My favourite part of the book was the magic. The way it was depicted and how it was treated in the lore of the book caught my imagination. That there were different languages of magic, from the knots of the binders to the plant work of Rowan’s family, made for interesting and varied uses within the book and it was fun thinking of what kind of magic language I would use. Given that the series title appears to be ‘The Language of Magic’ according to Goodreads, this seems to be a concept that will be picked up and explored more in later books, which I am there for.

Overall, this was a solid read. I enjoyed the development and seeing how it played out, as well as integrating the magic and over-arching plot with a group of high-school girls having fun while on a journey of self-discovery within a school setting. It did have its slow moments. It also didn’t shy away from depicting abuse and the darker side of magic either, which could potentially be disturbing for some readers. Even so, this book was very much my cup of tea and I am intrigued for where it will go from here.

Rating: 4.5/5

Goodreads: https://www.goodreads.com/book/show/51867529-threadneedle

UK Bookshop.org: Threadneedle (bookshop.org)

The Book Depository*:  https://www.bookdepository.com/Threadneedle-Cari-Thomas/9780008407001/?a_aid=rosienreads

*I receive a small commission when this link is used to make a purchase

The Books I Read in July 2021

For someone who had two holidays in July, I really didn’t read as much as I thought I would. In fact, I probably read the same amount as if I had spent the whole month working, which is very bizarre for me. In my defense, those holidays were filled with other fun and relaxing things, and I still managed to read some very good books. Which is a good distraction from the recent news that I will have to wait until Autumn 2022 for the next Locked Tomb book and then another year after that for the finale! I’m not sure how I will wait that long, but needs must (although I am very excited that we’re now getting another book in that world.)
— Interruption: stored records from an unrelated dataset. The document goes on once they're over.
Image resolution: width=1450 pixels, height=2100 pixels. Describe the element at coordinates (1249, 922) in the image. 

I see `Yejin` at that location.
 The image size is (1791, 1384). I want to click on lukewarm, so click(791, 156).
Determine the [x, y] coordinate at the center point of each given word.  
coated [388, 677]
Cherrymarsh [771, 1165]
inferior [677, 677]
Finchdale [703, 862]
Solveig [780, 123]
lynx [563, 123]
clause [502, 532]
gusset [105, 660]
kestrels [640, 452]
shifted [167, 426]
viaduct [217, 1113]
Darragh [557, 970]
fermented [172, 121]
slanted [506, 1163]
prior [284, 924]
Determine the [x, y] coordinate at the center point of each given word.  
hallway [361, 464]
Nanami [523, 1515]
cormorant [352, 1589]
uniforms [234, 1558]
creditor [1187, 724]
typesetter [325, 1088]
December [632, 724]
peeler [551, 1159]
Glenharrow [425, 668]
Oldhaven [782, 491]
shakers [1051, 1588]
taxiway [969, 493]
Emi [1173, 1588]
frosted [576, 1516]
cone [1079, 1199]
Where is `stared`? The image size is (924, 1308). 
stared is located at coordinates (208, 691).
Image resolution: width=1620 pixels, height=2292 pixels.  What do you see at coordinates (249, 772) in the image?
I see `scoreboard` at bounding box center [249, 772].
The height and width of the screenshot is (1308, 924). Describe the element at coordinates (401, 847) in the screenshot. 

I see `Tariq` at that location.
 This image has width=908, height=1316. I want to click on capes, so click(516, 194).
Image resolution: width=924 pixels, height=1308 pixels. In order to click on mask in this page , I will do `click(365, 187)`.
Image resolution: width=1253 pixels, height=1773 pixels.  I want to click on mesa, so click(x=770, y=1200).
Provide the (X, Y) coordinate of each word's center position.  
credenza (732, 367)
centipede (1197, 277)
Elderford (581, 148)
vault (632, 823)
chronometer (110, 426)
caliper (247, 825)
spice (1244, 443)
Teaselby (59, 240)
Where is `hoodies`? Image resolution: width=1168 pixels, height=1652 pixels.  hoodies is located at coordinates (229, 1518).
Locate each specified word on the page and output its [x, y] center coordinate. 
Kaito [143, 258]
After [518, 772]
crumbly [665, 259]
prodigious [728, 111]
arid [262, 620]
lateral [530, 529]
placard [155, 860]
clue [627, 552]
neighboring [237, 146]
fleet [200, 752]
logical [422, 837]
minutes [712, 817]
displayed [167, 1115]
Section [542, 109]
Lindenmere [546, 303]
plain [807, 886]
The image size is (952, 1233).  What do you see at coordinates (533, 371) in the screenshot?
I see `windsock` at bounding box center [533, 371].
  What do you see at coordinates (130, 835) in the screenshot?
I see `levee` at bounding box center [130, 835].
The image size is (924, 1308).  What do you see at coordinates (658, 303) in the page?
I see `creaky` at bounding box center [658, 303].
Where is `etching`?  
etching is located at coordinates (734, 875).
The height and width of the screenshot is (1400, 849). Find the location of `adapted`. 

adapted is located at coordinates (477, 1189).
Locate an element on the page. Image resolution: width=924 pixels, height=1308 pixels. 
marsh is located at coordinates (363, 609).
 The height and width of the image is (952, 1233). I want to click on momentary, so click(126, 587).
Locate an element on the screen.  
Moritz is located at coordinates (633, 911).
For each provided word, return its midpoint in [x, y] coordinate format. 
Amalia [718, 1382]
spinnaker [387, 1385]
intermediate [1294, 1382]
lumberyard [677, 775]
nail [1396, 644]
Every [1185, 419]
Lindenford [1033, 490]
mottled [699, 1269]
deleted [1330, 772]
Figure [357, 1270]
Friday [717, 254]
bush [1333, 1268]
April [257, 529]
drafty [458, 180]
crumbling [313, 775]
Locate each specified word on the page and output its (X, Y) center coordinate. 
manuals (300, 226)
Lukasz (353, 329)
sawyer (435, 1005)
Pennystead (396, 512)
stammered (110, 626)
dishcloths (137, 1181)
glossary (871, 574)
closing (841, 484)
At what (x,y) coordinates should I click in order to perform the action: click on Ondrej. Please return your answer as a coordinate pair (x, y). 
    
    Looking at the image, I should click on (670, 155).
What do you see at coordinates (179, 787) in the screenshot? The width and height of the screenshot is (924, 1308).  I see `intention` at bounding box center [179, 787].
Anyways, onto the books I read. My favourite book of the month was Threadneedle by Cari Thomas and there’ll be a full-length review of that coming soon. Otherwise, I don’t think there were any major disappointments (aside from discovering the secret history of Delia Owens in the last few days…) I’m nearing the mid-way point of the Death Note series and these just keep throwing twist after twist at me, while I have struggled to get into my audiobooks recently which reduced my enjoyment of those I did listen to sadly.

As ever, the way I read is as follows:

1-Unable to Finish ; 2-Did not enjoy ; 3-Liked ; 4-Really Liked ; 5-Loved

Audiobook

Princess Floralinda and the Forty-Flight Tower by Tamsyn Muir (narrated by Moira Quirk) – 3.5/5

A Natural History of Dragons by Marie Brennan (narrated by Kate Reading) – 3/5

Ebook

Threadneedle by Cari Thomas – 4.5/5

Graphic Novel/Manga

Death Note Vol. 4 by Tsugumi Ohba & Takeshi Obata – 3.5/5

Death Note Vol. 5 by Tsugumi Ohba & Takeshi Obata – 3.5/5

Hardback

The Starless Sea by Erin Morgenstern – 4/5

Paperback

Where the Crawdads Sing by Delia Owens – 4/5

Going into August, I have am listening to and very much enjoying (which is good for my audiobook slump) The Bone Shard Daughter by Andrea Stewart. I am also reading Monstrous Heart by Claire McKenna and leisurely working my way through A Suitable Boy by Vikram Seth. Each very different, but that is kind of what I enjoy so I’ll always have something to match my mood. I have a lot of other projects occurring this month, so I may not be able to fit in as much reading as I would like, but who knows? I’m sure there will be plenty of moments for cosy reading as we head into Autumn.